Penélope Cruz : ce tournage pendant lequel elle a cru mourir... à cause de son médecin
L'actrice espagnole a marqué les esprits lors du récent Festival de Cannes pour la présentation de "La Bola Negra". Derrière les sourires sur le tapis rouge, le tournage de ce long-métrage a failli basculer vers une tragédie personnelle. Lors d'un long entretien accordé à Madame Figaro, la comédienne est revenue sur une alerte de santé inattendue qui a lourdement pesé sur ses premiers pas devant la caméra.
Un appel téléphonique terrifiant en pleine séance de maquillage
Le drame débute très exactement lors du premier jour de production de la nouvelle réalisation orchestrée par Javier Ambrossi et Javier Calvo. Alors qu'elle se trouve en loge, en pleine préparation pour incarner une meneuse de revue de cabaret, Penélope Cruz est interrompue par l'appel d'un médecin. Le praticien lui annonce de but en blanc une nouvelle glaçante, formulant un diagnostic particulièrement sombre. "Au fait, je pense que tu as un anévrisme cérébral", confie-t-elle dans les colonnes de Madame Figaro.
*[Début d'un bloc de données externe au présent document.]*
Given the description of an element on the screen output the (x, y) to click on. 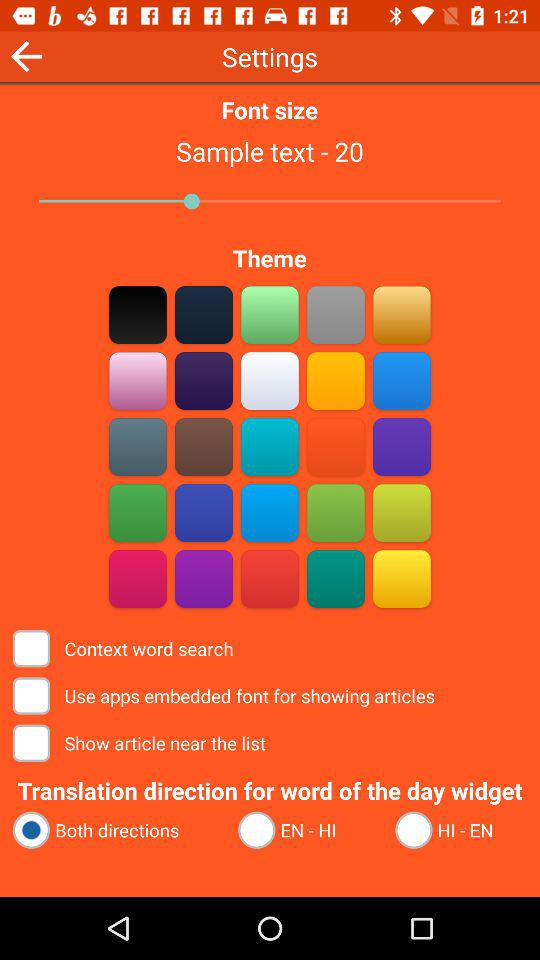
select brown theme (203, 314)
Given the description of an element on the screen output the (x, y) to click on. 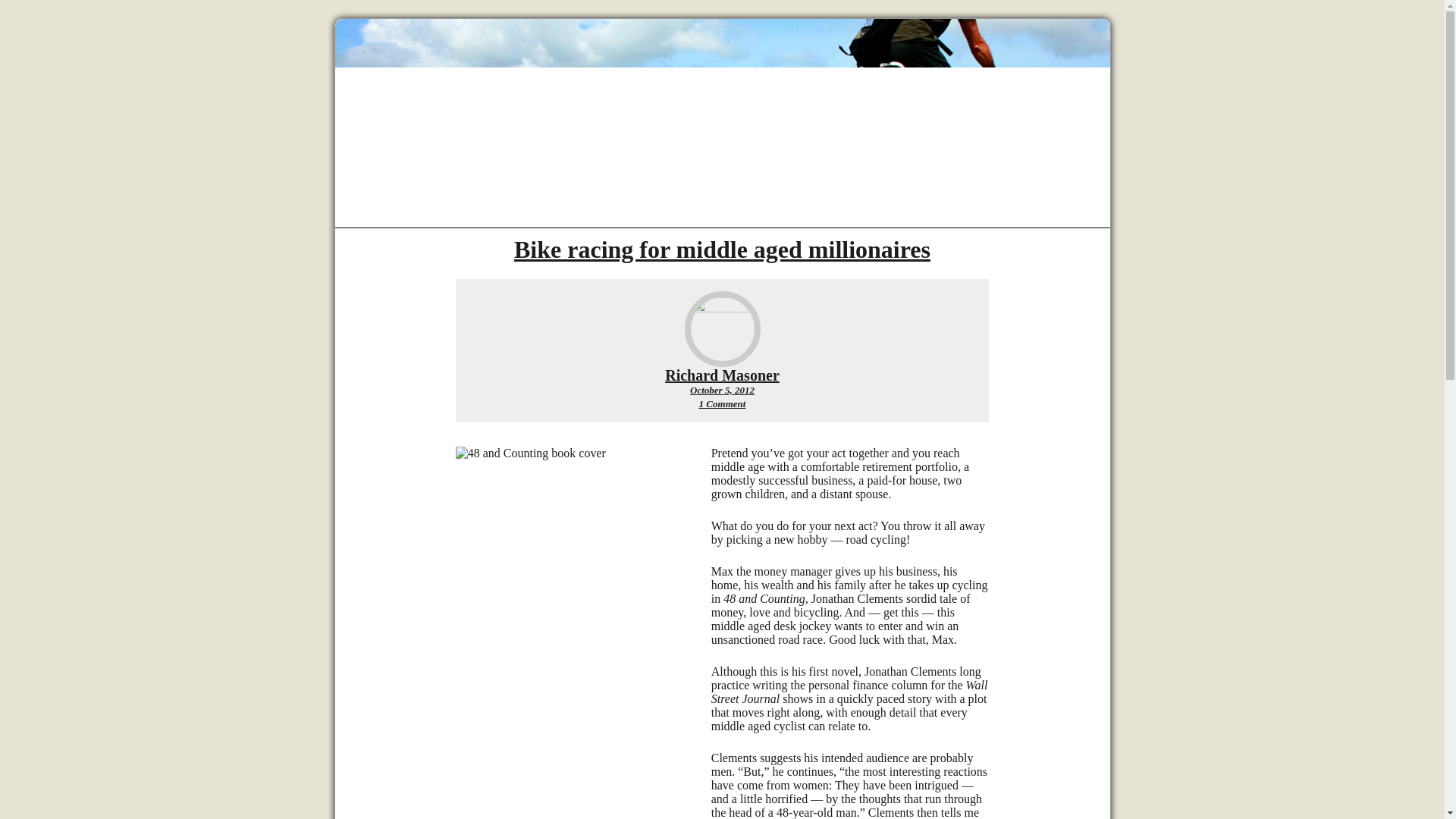
View all posts by Richard Masoner (721, 375)
October 5, 2012 (721, 403)
Richard Masoner (722, 389)
Skip to content (721, 375)
Cyclelicious (721, 248)
10:13 am (721, 116)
"Danser et chanter" malgré la menace de mort imminente
L'incertitude pèse lourdement lorsque le spécialiste lui indique de patienter plusieurs jours avant de procéder à des examens approfondis. Face à cette annonce, l'actrice prend la décision de ne pas suspendre le calendrier du tournage. La séquence prévue ce jour-là implique une performance musicale exigeante nécessitant la coordination de près de 300 figurants. "J'ai simplement demandé au docteur si je pouvais faire du cardio, si je pouvais danser et chanter durant les deux heures qui suivaient, et le lendemain et jusqu'à mon retour", explique-t-elle à Madame Figaro.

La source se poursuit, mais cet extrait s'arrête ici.